Dataset entries:
========================================================================
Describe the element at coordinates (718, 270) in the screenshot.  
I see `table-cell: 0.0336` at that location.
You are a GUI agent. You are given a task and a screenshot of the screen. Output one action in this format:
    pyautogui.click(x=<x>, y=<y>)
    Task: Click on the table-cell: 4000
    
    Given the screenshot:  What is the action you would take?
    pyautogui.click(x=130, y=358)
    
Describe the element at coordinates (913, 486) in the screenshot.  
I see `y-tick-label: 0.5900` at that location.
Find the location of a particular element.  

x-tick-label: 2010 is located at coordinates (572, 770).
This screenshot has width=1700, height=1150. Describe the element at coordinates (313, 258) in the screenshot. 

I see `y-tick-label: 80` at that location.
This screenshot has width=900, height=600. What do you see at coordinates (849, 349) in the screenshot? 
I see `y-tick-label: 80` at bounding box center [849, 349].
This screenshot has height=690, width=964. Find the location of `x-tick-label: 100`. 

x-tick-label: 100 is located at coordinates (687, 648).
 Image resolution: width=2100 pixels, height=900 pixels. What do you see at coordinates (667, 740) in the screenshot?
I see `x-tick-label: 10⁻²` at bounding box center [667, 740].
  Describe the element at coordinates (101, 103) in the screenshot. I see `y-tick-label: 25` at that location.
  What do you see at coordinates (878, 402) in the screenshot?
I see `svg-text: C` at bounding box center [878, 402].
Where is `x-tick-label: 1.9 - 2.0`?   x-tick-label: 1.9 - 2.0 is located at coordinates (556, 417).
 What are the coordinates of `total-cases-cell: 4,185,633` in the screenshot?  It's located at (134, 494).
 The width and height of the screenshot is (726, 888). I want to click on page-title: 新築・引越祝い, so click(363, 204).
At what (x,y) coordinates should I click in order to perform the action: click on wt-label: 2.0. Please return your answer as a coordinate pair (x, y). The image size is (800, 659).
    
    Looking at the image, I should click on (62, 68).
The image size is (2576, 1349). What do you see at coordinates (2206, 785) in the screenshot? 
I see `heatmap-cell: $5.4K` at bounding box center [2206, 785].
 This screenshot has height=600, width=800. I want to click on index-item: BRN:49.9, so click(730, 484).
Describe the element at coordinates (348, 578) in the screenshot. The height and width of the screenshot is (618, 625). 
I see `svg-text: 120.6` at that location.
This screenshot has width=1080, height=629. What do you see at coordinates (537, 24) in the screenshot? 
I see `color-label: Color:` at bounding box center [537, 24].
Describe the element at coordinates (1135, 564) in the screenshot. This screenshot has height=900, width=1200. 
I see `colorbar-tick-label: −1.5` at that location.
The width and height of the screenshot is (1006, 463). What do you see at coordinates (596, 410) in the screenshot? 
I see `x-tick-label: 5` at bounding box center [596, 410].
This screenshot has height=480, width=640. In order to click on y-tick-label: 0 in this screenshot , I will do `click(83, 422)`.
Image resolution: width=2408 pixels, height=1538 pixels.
========================================================================
● Brief: Copy all the records again, putting "The screenshot size is" wherever "The image size is" appears and leaving everything else unchanged.

● Exercise response:
Describe the element at coordinates (718, 270) in the screenshot.  
I see `table-cell: 0.0336` at that location.
You are a GUI agent. You are given a task and a screenshot of the screen. Output one action in this format:
    pyautogui.click(x=<x>, y=<y>)
    Task: Click on the table-cell: 4000
    
    Given the screenshot:  What is the action you would take?
    pyautogui.click(x=130, y=358)
    
Describe the element at coordinates (913, 486) in the screenshot.  
I see `y-tick-label: 0.5900` at that location.
Find the location of a particular element.  

x-tick-label: 2010 is located at coordinates (572, 770).
This screenshot has width=1700, height=1150. Describe the element at coordinates (313, 258) in the screenshot. 

I see `y-tick-label: 80` at that location.
This screenshot has width=900, height=600. What do you see at coordinates (849, 349) in the screenshot? 
I see `y-tick-label: 80` at bounding box center [849, 349].
This screenshot has height=690, width=964. Find the location of `x-tick-label: 100`. 

x-tick-label: 100 is located at coordinates (687, 648).
 Image resolution: width=2100 pixels, height=900 pixels. What do you see at coordinates (667, 740) in the screenshot?
I see `x-tick-label: 10⁻²` at bounding box center [667, 740].
  Describe the element at coordinates (101, 103) in the screenshot. I see `y-tick-label: 25` at that location.
  What do you see at coordinates (878, 402) in the screenshot?
I see `svg-text: C` at bounding box center [878, 402].
Where is `x-tick-label: 1.9 - 2.0`?   x-tick-label: 1.9 - 2.0 is located at coordinates (556, 417).
 What are the coordinates of `total-cases-cell: 4,185,633` in the screenshot?  It's located at (134, 494).
 The width and height of the screenshot is (726, 888). I want to click on page-title: 新築・引越祝い, so click(363, 204).
At what (x,y) coordinates should I click in order to perform the action: click on wt-label: 2.0. Please return your answer as a coordinate pair (x, y). The screenshot size is (800, 659).
    
    Looking at the image, I should click on (62, 68).
The screenshot size is (2576, 1349). What do you see at coordinates (2206, 785) in the screenshot? 
I see `heatmap-cell: $5.4K` at bounding box center [2206, 785].
 This screenshot has height=600, width=800. I want to click on index-item: BRN:49.9, so click(730, 484).
Describe the element at coordinates (348, 578) in the screenshot. The height and width of the screenshot is (618, 625). 
I see `svg-text: 120.6` at that location.
This screenshot has width=1080, height=629. What do you see at coordinates (537, 24) in the screenshot? 
I see `color-label: Color:` at bounding box center [537, 24].
Describe the element at coordinates (1135, 564) in the screenshot. This screenshot has height=900, width=1200. 
I see `colorbar-tick-label: −1.5` at that location.
The width and height of the screenshot is (1006, 463). What do you see at coordinates (596, 410) in the screenshot? 
I see `x-tick-label: 5` at bounding box center [596, 410].
This screenshot has height=480, width=640. In order to click on y-tick-label: 0 in this screenshot , I will do `click(83, 422)`.
Image resolution: width=2408 pixels, height=1538 pixels.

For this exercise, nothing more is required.